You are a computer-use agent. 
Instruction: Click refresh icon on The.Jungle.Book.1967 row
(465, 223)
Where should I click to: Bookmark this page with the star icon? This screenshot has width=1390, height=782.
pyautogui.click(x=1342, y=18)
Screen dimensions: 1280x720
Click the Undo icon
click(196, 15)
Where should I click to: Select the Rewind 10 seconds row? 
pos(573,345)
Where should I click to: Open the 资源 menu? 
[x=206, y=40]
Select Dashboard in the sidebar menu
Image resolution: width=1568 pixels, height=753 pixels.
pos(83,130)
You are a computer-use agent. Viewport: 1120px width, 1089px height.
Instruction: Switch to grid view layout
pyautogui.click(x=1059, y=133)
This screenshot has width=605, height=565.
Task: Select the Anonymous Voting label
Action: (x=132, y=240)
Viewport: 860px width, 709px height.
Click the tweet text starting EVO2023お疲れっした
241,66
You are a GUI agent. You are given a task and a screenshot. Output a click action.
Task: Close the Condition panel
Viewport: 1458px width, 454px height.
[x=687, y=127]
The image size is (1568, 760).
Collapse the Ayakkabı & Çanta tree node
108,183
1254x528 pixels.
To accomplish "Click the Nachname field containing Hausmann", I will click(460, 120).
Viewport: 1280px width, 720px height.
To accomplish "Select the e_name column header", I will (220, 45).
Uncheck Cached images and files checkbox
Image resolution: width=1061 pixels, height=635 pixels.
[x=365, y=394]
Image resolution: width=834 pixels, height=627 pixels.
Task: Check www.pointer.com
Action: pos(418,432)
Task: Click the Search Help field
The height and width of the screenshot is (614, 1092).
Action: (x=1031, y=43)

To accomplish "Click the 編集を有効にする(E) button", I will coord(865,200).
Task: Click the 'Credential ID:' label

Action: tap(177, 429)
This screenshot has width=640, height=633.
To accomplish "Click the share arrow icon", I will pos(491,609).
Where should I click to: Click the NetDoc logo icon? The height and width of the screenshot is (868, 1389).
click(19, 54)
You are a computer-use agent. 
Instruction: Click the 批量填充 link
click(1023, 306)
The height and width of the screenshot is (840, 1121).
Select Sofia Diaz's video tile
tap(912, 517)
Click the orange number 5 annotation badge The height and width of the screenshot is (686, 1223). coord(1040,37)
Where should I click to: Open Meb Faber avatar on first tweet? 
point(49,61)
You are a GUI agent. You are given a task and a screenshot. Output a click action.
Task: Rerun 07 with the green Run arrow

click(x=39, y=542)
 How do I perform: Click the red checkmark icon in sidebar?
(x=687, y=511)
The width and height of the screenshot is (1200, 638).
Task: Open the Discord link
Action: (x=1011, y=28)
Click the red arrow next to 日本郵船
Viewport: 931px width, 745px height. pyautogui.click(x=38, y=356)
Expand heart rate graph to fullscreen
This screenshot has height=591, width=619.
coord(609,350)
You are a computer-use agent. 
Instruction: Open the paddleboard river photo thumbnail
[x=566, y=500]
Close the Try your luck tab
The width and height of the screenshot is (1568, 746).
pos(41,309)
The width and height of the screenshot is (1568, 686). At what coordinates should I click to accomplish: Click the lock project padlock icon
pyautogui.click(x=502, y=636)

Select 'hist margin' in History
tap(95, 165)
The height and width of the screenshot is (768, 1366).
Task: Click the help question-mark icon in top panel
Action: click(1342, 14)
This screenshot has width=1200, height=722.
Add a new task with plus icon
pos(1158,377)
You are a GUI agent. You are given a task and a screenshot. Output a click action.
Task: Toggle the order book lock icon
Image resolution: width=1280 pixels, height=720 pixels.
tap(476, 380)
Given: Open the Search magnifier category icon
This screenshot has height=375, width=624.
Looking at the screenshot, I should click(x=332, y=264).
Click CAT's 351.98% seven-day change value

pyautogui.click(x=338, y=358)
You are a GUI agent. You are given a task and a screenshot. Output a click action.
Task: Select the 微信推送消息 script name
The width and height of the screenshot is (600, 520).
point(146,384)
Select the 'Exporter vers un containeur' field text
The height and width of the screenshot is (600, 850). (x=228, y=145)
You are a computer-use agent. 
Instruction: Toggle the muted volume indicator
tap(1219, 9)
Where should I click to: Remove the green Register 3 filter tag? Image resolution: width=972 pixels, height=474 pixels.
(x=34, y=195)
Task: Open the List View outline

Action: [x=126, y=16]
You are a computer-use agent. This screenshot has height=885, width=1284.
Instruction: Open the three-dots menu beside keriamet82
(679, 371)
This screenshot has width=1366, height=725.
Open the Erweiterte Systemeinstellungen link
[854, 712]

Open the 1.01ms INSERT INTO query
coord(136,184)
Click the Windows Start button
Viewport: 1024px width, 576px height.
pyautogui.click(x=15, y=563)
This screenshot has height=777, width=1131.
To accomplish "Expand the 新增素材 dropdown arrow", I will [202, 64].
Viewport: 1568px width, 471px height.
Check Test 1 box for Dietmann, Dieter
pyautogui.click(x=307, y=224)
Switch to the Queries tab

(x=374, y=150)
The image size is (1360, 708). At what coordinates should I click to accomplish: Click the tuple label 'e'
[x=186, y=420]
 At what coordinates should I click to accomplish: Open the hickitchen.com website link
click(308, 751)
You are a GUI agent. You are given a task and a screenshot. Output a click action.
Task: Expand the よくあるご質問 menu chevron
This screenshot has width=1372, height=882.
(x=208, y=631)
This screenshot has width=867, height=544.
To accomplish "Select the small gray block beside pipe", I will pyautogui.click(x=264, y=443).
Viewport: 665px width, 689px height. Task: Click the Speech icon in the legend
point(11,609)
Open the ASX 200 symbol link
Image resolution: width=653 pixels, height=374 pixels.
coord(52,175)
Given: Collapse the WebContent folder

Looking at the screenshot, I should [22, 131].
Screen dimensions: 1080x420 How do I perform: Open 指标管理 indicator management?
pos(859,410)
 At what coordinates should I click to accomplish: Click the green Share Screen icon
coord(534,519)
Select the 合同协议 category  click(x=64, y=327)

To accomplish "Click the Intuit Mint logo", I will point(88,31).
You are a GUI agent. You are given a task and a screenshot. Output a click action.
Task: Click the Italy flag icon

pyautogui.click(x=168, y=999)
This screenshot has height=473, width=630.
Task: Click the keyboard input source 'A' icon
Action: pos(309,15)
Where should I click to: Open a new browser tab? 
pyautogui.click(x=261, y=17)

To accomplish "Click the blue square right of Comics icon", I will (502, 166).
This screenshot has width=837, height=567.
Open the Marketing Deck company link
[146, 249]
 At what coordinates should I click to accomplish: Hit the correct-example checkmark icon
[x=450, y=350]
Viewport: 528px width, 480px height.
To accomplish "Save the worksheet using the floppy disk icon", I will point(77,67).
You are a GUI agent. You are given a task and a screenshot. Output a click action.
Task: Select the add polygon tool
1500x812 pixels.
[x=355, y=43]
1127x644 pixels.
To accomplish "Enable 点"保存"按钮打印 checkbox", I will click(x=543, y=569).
******************************
All the lines above should appear again in the answer, exactly as written.

You are a computer-use agent. 
Instruction: Click refresh icon on The.Jungle.Book.1967 row
(465, 223)
Where should I click to: Bookmark this page with the star icon? This screenshot has width=1390, height=782.
pyautogui.click(x=1342, y=18)
Screen dimensions: 1280x720
Click the Undo icon
click(196, 15)
Where should I click to: Select the Rewind 10 seconds row? 
pos(573,345)
Where should I click to: Open the 资源 menu? 
[x=206, y=40]
Select Dashboard in the sidebar menu
Image resolution: width=1568 pixels, height=753 pixels.
pos(83,130)
You are a computer-use agent. Viewport: 1120px width, 1089px height.
Instruction: Switch to grid view layout
pyautogui.click(x=1059, y=133)
This screenshot has width=605, height=565.
Task: Select the Anonymous Voting label
Action: (x=132, y=240)
Viewport: 860px width, 709px height.
Click the tweet text starting EVO2023お疲れっした
241,66
You are a GUI agent. You are given a task and a screenshot. Output a click action.
Task: Close the Condition panel
Viewport: 1458px width, 454px height.
[x=687, y=127]
The image size is (1568, 760).
Collapse the Ayakkabı & Çanta tree node
108,183
1254x528 pixels.
To accomplish "Click the Nachname field containing Hausmann", I will click(460, 120).
Viewport: 1280px width, 720px height.
To accomplish "Select the e_name column header", I will (220, 45).
Uncheck Cached images and files checkbox
Image resolution: width=1061 pixels, height=635 pixels.
[x=365, y=394]
Image resolution: width=834 pixels, height=627 pixels.
Task: Check www.pointer.com
Action: pos(418,432)
Task: Click the Search Help field
The height and width of the screenshot is (614, 1092).
Action: (x=1031, y=43)

To accomplish "Click the 編集を有効にする(E) button", I will coord(865,200).
Task: Click the 'Credential ID:' label

Action: tap(177, 429)
This screenshot has width=640, height=633.
To accomplish "Click the share arrow icon", I will pos(491,609).
Where should I click to: Click the NetDoc logo icon? The height and width of the screenshot is (868, 1389).
click(19, 54)
You are a computer-use agent. 
Instruction: Click the 批量填充 link
click(1023, 306)
The height and width of the screenshot is (840, 1121).
Select Sofia Diaz's video tile
tap(912, 517)
Click the orange number 5 annotation badge The height and width of the screenshot is (686, 1223). coord(1040,37)
Where should I click to: Open Meb Faber avatar on first tweet? 
point(49,61)
You are a GUI agent. You are given a task and a screenshot. Output a click action.
Task: Rerun 07 with the green Run arrow

click(x=39, y=542)
 How do I perform: Click the red checkmark icon in sidebar?
(x=687, y=511)
The width and height of the screenshot is (1200, 638).
Task: Open the Discord link
Action: (x=1011, y=28)
Click the red arrow next to 日本郵船
Viewport: 931px width, 745px height. pyautogui.click(x=38, y=356)
Expand heart rate graph to fullscreen
This screenshot has height=591, width=619.
coord(609,350)
You are a computer-use agent. 
Instruction: Open the paddleboard river photo thumbnail
[x=566, y=500]
Close the Try your luck tab
The width and height of the screenshot is (1568, 746).
pos(41,309)
The width and height of the screenshot is (1568, 686). At what coordinates should I click to accomplish: Click the lock project padlock icon
pyautogui.click(x=502, y=636)

Select 'hist margin' in History
tap(95, 165)
The height and width of the screenshot is (768, 1366).
Task: Click the help question-mark icon in top panel
Action: click(1342, 14)
This screenshot has width=1200, height=722.
Add a new task with plus icon
pos(1158,377)
You are a GUI agent. You are given a task and a screenshot. Output a click action.
Task: Toggle the order book lock icon
Image resolution: width=1280 pixels, height=720 pixels.
tap(476, 380)
Given: Open the Search magnifier category icon
This screenshot has height=375, width=624.
Looking at the screenshot, I should click(x=332, y=264).
Click CAT's 351.98% seven-day change value

pyautogui.click(x=338, y=358)
You are a GUI agent. You are given a task and a screenshot. Output a click action.
Task: Select the 微信推送消息 script name
The width and height of the screenshot is (600, 520).
point(146,384)
Select the 'Exporter vers un containeur' field text
The height and width of the screenshot is (600, 850). (x=228, y=145)
You are a computer-use agent. 
Instruction: Toggle the muted volume indicator
tap(1219, 9)
Where should I click to: Remove the green Register 3 filter tag? Image resolution: width=972 pixels, height=474 pixels.
(x=34, y=195)
Task: Open the List View outline

Action: [x=126, y=16]
You are a computer-use agent. This screenshot has height=885, width=1284.
Instruction: Open the three-dots menu beside keriamet82
(679, 371)
This screenshot has width=1366, height=725.
Open the Erweiterte Systemeinstellungen link
[854, 712]

Open the 1.01ms INSERT INTO query
coord(136,184)
Click the Windows Start button
Viewport: 1024px width, 576px height.
pyautogui.click(x=15, y=563)
This screenshot has height=777, width=1131.
To accomplish "Expand the 新增素材 dropdown arrow", I will [202, 64].
Viewport: 1568px width, 471px height.
Check Test 1 box for Dietmann, Dieter
pyautogui.click(x=307, y=224)
Switch to the Queries tab

(x=374, y=150)
The image size is (1360, 708). At what coordinates should I click to accomplish: Click the tuple label 'e'
[x=186, y=420]
 At what coordinates should I click to accomplish: Open the hickitchen.com website link
click(308, 751)
You are a GUI agent. You are given a task and a screenshot. Output a click action.
Task: Expand the よくあるご質問 menu chevron
This screenshot has width=1372, height=882.
(x=208, y=631)
This screenshot has width=867, height=544.
To accomplish "Select the small gray block beside pipe", I will pyautogui.click(x=264, y=443).
Viewport: 665px width, 689px height. Task: Click the Speech icon in the legend
point(11,609)
Open the ASX 200 symbol link
Image resolution: width=653 pixels, height=374 pixels.
coord(52,175)
Given: Collapse the WebContent folder

Looking at the screenshot, I should [22, 131].
Screen dimensions: 1080x420 How do I perform: Open 指标管理 indicator management?
pos(859,410)
 At what coordinates should I click to accomplish: Click the green Share Screen icon
coord(534,519)
Select the 合同协议 category  click(x=64, y=327)

To accomplish "Click the Intuit Mint logo", I will point(88,31).
You are a GUI agent. You are given a task and a screenshot. Output a click action.
Task: Click the Italy flag icon

pyautogui.click(x=168, y=999)
This screenshot has height=473, width=630.
Task: Click the keyboard input source 'A' icon
Action: pos(309,15)
Where should I click to: Open a new browser tab? 
pyautogui.click(x=261, y=17)

To accomplish "Click the blue square right of Comics icon", I will (502, 166).
This screenshot has width=837, height=567.
Open the Marketing Deck company link
[146, 249]
 At what coordinates should I click to accomplish: Hit the correct-example checkmark icon
[x=450, y=350]
Viewport: 528px width, 480px height.
To accomplish "Save the worksheet using the floppy disk icon", I will point(77,67).
You are a GUI agent. You are given a task and a screenshot. Output a click action.
Task: Select the add polygon tool
1500x812 pixels.
[x=355, y=43]
1127x644 pixels.
To accomplish "Enable 点"保存"按钮打印 checkbox", I will click(x=543, y=569).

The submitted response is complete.